El hábito de tres minutos de un psicólogo para empezar el día sin estrés: “Querer evitar el miedo, genera más miedo”

El fundamento de este hábito reside en el control y la gestión emocional.

Paloma Martínez Varela

0

En un mundo dominado por la tiranía del pensamiento positivo desde primera hora de la mañana, —hay quien promete que hacer burpees en ayunas puede cambiar tu vida e incluso la taza en la que bebes el café te alecciona sobre que “si puedes soñarlo, puedes hacerlo”—, el secreto para un día con menos estrés podría ser justo hacer lo contrario. 

“Puede parecer curioso o sorprendente, pero me encuentro con que las personas intentamos levantarnos pensando en superpositivo y alejando cualquier principio de malestar que nos pueda parecer. Yo lo recomiendo al revés: una manera de que la jornada sea mejor es dedicar tres minutos a todo lo que me inquieta, me preocupa, pensamientos, emociones, situaciones, personas... todo”, explica Enrique Matarín, psicólogo especializado en coaching emocional.

Lejos de forzar la sonrisa y alejar cualquier cosa que nos pueda producir malestar, la propuesta de Matarín es programar una alarma y dedicar exactamente tres minutos, “ni uno más”, subraya, a procesar y enfrentar todo lo que más tememos. “Cuando se hayan terminados estos tres minutos, tengo que ponerme a funcionar con el día que me espera por delante”, precisa. 

El fundamento de este hábito reside en el control y la gestión emocional. “Querer evitar el miedo, genera más miedo”, aclara el psicólogo, que defiende que ignorar las preocupaciones solo sirve para que estas nos invadan de forma recurrente a lo largo de las horas. Sin embargo, al dedicar ese tiempo breve a lo que nos inquieta —ya sea trabajo, conflictos personales, miedos, problemas económicos...— estaríamos cambiando el papel de víctima por el de gestor de esos problemas. 

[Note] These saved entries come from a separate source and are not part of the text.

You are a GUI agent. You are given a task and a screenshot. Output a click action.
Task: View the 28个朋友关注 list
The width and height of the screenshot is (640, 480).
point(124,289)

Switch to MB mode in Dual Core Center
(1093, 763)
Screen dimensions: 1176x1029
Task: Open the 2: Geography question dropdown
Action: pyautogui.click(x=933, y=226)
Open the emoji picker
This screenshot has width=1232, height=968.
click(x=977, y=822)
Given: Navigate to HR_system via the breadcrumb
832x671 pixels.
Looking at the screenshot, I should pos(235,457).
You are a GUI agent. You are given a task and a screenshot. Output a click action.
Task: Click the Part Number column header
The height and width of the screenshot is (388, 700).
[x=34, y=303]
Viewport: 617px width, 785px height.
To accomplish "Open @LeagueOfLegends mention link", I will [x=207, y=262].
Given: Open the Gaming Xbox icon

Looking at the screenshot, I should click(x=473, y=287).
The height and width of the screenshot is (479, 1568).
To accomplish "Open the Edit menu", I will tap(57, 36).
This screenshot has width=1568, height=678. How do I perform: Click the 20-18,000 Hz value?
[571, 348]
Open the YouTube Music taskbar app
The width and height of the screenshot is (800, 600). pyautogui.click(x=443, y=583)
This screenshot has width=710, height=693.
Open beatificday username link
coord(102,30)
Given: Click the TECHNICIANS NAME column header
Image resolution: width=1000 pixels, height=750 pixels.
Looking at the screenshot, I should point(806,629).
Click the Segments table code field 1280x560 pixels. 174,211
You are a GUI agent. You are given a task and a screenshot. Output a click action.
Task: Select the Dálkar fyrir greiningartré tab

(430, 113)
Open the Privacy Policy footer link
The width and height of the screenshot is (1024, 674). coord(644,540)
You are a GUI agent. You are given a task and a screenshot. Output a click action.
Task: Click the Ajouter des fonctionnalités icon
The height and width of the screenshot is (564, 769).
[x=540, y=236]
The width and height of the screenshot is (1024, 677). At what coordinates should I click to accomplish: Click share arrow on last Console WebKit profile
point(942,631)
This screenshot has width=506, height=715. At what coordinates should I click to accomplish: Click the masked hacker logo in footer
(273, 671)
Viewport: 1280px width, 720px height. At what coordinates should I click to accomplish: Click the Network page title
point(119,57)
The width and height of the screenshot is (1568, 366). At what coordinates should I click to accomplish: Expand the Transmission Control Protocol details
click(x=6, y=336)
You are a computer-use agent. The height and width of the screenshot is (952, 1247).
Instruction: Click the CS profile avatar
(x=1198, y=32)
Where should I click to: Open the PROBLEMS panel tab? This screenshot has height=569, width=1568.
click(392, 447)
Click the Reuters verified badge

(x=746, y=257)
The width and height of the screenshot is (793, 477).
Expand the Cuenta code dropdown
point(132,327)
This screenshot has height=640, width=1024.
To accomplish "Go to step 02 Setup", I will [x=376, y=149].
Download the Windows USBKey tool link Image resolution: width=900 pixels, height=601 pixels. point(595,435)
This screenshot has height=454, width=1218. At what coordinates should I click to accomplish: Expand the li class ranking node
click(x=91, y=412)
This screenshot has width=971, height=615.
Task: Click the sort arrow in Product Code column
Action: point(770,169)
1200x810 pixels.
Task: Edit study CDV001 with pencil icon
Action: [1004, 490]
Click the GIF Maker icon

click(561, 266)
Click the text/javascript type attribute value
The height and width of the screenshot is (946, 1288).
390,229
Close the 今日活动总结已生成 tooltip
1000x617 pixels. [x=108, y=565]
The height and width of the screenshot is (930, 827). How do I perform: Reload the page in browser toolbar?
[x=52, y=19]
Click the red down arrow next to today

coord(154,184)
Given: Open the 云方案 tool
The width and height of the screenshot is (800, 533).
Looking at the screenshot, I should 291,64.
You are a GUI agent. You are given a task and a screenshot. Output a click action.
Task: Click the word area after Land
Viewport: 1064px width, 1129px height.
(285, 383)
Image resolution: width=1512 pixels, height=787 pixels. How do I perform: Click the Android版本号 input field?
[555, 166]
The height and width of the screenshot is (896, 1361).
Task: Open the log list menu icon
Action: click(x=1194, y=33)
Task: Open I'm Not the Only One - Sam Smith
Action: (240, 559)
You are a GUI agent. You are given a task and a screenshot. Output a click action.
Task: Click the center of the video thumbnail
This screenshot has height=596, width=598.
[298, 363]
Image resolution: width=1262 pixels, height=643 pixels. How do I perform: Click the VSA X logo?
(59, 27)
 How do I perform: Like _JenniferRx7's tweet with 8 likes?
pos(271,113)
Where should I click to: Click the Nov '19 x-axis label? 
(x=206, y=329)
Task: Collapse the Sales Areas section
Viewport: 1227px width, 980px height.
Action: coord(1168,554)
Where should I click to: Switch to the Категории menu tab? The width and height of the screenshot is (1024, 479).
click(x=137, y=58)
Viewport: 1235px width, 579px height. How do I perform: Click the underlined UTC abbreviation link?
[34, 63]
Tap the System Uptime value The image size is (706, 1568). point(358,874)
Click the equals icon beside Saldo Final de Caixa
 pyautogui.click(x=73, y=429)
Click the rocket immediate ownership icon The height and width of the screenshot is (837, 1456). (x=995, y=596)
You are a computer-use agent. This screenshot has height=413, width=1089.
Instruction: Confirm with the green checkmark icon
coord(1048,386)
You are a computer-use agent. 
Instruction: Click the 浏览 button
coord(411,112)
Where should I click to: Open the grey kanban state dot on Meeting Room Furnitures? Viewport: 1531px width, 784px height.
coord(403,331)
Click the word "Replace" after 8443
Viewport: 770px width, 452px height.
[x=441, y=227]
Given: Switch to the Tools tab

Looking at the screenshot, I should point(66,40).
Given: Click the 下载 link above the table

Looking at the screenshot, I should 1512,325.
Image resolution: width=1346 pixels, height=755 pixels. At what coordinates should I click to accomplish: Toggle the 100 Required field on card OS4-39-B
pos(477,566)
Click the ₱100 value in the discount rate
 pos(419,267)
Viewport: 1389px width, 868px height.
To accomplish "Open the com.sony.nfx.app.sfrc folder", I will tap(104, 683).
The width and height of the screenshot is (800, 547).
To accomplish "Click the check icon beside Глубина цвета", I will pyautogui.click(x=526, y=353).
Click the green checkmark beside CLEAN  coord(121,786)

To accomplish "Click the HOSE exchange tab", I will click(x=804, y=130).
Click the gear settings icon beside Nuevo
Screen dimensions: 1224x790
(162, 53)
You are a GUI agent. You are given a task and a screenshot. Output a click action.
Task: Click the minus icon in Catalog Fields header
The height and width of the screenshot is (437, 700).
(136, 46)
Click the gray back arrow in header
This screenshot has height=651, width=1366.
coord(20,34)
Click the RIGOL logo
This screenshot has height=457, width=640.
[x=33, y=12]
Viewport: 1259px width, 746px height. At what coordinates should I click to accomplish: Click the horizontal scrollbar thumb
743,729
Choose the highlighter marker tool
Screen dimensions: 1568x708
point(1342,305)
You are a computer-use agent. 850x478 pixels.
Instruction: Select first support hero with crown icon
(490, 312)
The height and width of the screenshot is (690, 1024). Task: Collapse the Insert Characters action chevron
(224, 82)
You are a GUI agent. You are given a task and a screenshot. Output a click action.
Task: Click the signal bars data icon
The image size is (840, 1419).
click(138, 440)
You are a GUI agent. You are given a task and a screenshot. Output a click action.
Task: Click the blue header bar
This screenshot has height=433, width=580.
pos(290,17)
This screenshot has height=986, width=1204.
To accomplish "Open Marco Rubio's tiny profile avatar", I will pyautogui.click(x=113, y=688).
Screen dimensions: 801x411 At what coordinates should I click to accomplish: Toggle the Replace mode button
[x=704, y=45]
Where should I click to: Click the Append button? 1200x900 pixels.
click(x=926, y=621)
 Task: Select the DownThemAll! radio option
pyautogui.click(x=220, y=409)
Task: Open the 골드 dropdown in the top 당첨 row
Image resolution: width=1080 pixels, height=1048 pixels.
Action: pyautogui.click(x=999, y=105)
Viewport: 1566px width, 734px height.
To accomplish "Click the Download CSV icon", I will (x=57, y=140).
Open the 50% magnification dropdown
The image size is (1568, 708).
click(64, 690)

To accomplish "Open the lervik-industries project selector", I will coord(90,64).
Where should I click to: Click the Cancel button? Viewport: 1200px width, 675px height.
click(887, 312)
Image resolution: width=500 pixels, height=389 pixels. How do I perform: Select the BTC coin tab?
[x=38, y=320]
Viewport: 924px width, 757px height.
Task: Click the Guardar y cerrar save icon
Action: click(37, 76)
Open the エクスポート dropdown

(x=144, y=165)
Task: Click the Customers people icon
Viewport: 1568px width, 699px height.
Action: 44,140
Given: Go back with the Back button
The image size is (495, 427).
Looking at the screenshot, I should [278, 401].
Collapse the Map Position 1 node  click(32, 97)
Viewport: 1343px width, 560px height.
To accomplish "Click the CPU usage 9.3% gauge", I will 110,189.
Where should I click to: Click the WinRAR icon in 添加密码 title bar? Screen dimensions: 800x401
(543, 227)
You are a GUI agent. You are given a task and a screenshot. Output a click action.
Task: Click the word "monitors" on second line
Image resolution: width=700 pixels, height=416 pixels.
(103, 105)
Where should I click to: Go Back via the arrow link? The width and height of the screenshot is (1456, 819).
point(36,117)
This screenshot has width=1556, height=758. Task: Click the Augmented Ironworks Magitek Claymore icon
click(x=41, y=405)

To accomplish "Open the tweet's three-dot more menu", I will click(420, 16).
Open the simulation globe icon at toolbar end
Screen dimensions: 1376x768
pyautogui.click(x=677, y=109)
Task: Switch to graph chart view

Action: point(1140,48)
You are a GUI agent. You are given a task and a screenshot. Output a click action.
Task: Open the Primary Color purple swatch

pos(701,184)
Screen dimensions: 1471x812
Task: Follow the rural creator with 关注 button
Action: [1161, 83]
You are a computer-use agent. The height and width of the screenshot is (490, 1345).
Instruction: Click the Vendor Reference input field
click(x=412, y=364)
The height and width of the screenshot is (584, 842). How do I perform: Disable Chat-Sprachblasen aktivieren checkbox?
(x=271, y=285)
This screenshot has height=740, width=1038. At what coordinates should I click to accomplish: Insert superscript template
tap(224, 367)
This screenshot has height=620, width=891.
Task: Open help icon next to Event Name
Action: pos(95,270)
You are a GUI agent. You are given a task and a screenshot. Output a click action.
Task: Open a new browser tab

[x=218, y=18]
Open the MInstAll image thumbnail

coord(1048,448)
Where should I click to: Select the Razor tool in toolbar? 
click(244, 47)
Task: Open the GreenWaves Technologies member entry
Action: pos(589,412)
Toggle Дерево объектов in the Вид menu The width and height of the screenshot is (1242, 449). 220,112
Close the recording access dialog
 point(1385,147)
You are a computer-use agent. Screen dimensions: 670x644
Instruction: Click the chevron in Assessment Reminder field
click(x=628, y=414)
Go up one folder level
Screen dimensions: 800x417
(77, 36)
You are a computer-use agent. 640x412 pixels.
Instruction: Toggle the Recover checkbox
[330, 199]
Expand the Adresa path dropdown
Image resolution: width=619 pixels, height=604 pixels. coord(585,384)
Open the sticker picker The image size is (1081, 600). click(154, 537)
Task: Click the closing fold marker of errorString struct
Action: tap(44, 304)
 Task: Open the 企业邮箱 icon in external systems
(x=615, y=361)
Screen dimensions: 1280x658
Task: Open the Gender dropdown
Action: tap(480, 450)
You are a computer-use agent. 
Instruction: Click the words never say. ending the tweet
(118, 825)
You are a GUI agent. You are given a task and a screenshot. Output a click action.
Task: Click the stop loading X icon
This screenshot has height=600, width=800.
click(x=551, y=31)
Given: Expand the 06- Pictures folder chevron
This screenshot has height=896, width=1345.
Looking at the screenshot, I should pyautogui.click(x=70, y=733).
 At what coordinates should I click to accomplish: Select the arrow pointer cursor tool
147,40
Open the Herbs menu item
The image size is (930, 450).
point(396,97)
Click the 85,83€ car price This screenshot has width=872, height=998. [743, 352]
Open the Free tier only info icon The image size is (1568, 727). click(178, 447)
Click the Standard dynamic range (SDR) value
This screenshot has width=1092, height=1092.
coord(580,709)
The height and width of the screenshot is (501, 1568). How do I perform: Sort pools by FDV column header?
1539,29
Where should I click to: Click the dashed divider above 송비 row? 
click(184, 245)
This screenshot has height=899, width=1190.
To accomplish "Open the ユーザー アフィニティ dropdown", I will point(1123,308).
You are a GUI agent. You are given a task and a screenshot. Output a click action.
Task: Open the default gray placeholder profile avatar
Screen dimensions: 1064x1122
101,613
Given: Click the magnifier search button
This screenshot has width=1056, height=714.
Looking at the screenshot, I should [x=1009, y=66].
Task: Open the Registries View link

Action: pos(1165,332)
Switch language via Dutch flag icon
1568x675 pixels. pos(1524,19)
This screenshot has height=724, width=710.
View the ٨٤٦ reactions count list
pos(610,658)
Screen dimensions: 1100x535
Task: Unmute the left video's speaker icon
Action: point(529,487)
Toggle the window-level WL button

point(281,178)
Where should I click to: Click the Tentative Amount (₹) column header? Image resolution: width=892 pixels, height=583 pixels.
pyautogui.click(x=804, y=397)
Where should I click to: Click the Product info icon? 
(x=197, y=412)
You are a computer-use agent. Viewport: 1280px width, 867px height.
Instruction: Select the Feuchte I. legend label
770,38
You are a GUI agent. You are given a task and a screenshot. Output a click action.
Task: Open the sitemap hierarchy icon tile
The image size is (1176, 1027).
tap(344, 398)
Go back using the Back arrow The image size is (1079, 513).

Elegir y decidir cuándo procesar lo negativo

“En vez de evitar lo malo, yo controlo, elijo y decido cuándo procesarlo”, afirma el psicólogo, que cree que de esta manera también “se quita presión al resto del día porque todo eso ya está mínimamente procesado”. “Dar este espacio es muy importante para ser atrevido, ser valiente; miro a la cara a todo eso, lo controlo durante tres minutos para dejar de evitarlo y después me pongo a funcionar”, resume el experto.

Dependiendo de cada persona, Matarín detalla que el ejercicio puede funcionar mejor por escrito o con notas de voz, aunque también se puede llevar a cabo simplemente de pensamiento. “Cuando hay alguien que toma nota, luego se puede analizar un registro de siete días, por ejemplo, y sirve para darse cuenta de que cosas que a lo mejor pensabas que eran importantes no lo son tanto, o cosas que pasaban desapercibidas requieren una atención, y así el ejercicio va mucho más allá de de tener un buen día”, señala. 

Tras esos tres minutos “de sombras”, el psicólogo también recomienda realizar un pequeño ejercicio de agradecimiento o evocar algún pensamiento que nos genere una emoción positiva para cerrar ese espacio. “Otra forma de potenciar el bienestar es a través de los sentidos perceptivos: ver algo bonito, escuchar un sonido agradable o notar algo placentero como la brisa”, añade.  

Si aun así, las preocupaciones nos asaltan durante el día o surgen nuevas, el especialista recomienda recordar que ya tuvieron su propio espacio y mañana volverán a tenerlo, “nos quitamos esa carga sin tener que estar evitándola”, comenta.

“Y, evidentemente, otro consejo muy interesante es que para levantarte bien, tienes que irte a dormir bien, que a veces se nos olvida”, destaca Matarín, que insiste en que este ritual es estrictamente matutino y nunca debe realizarse antes de dormir, ya que “el descanso requiere un estado mental muy diferente”.